Business leaders said the supply of potential candidates for jobs had also been hit by Brexit, with many overseas workers previously based in the UK returning to their home countries.
Paul Eagland, managing partner at BDO, the UK’s fifth-largest accounting firm, said his firm had experienced “a significant increase in work and revenues” since the end of most recent lockdown restrictions.
Strong growth in areas such as mergers and acquisitions and forensic accounting had “exacerbated the war for talent”, he added.
BDO increased its staff bonus pool by 36 per cent to £19m for the year to June as a result. Pay at other accounting firms has jumped to record levels, with Deloitte’s 691 partners receiving more than £1m each on average in the past year.
Consulting firms are hiring quickly in fast-growing sectors such as data science, cyber security and software development.
Tamzen Isacsson, chief executive of the Management Consultancies Association, a trade body, said there was a “fierce war for talent” brewing in the industry.
Consulting firms’ clients were seeking advice on how to reorganise their businesses in the hope the worst of the pandemic was over, she added.
Strong demand from clients across multiple areas, including M&A work, has also created an urgent need for staff at law firms.
Pay is rising fast as a result.
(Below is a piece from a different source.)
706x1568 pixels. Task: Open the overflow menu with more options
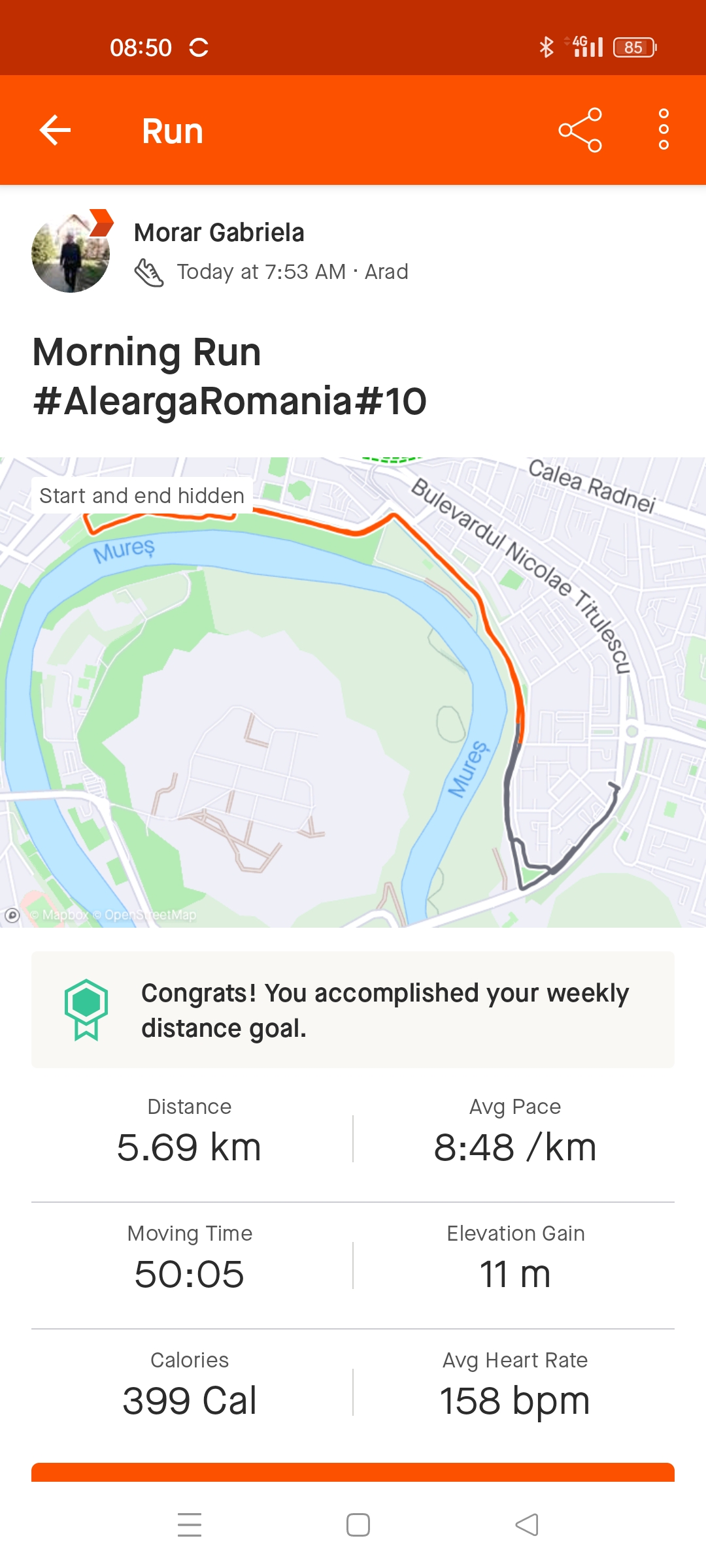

Pay deals including bonuses have climbed to record highs for some at the law firms, including the so-called magic circle: Allen & Overy, Clifford Chance, Freshfields Bruckhaus Deringer and Linklaters.
The pay of newly-qualified lawyers has increased sharply due to a frenzied war for talent in recent months. Linklaters in September announced its second pay rise for these staff in three months, taking their starting salaries to £107,500. Slaughter and May in July raised salaries for newly-qualified lawyers to £100,000.
“I don’t think I’ve seen a market like this,” said Kirk. “It’s pretty much as extreme as it’s ever been.”